┌─ BLOQUE DE TEXTO

Para Jezabel la crisis era muy grave. Tanto la indignación como la
política la impulsaron a actuar de inmediato. Si se permitía que se difundiera esta reforma nacional, se frustraría todo aquello por lo cual
ella había estado trabajando a través de los años.
Ella tenía que dar el golpe, y darlo de una vez. Así que esa misma
noche, en medio de la violencia de la tempestad, envió un mensajero a
4
Elías para que le dijera: «Así me hagan los dioses, y aún me añadan, si
mañana a estas horas yo no he puesto tu persona como la de uno de
ellos» (vs. 2).
Ese mensaje delata a la mujer. Ella no se atrevía a matarlo, aunque
fácilmente estaba a su alcance; así que se conformó con amenazarlo.
Tenía pensado exiliarlo del país, a fin de quedar libre para reparar el
daño que él había causado. Y, aunque es triste decirlo, en esto tuvo
ella mucho éxito.

└─
┌─ ÍTEMS

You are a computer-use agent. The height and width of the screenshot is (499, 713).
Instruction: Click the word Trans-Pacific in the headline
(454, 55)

└─
┌─ ÍTEMS

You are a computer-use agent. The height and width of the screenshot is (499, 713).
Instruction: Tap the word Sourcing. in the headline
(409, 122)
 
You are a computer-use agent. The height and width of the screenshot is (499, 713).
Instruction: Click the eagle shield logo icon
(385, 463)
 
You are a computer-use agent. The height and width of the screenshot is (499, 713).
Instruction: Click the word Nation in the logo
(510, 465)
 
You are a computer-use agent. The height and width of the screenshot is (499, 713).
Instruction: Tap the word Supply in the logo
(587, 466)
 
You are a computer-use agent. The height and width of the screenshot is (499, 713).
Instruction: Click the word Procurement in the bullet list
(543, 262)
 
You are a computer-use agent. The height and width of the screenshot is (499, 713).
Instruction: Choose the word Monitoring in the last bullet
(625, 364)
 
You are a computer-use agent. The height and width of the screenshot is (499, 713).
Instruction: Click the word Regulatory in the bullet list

└─

▶ OBJETIVO DEL EJERCICIO
Por favor, repite del texto sobre Jezabel el tramo que va desde "Ella tenía que" hasta "conformó con amenazarlo.", sin cambiar nada. Basta con el texto; los ítems no hacen falta.

▶ RESPUESTA ESCRITA
Ella tenía que dar el golpe, y darlo de una vez. Así que esa misma
noche, en medio de la violencia de la tempestad, envió un mensajero a
4
Elías para que le dijera: «Así me hagan los dioses, y aún me añadan, si
mañana a estas horas yo no he puesto tu persona como la de uno de
ellos» (vs. 2).
Ese mensaje delata a la mujer. Ella no se atrevía a matarlo, aunque
fácilmente estaba a su alcance; así que se conformó con amenazarlo.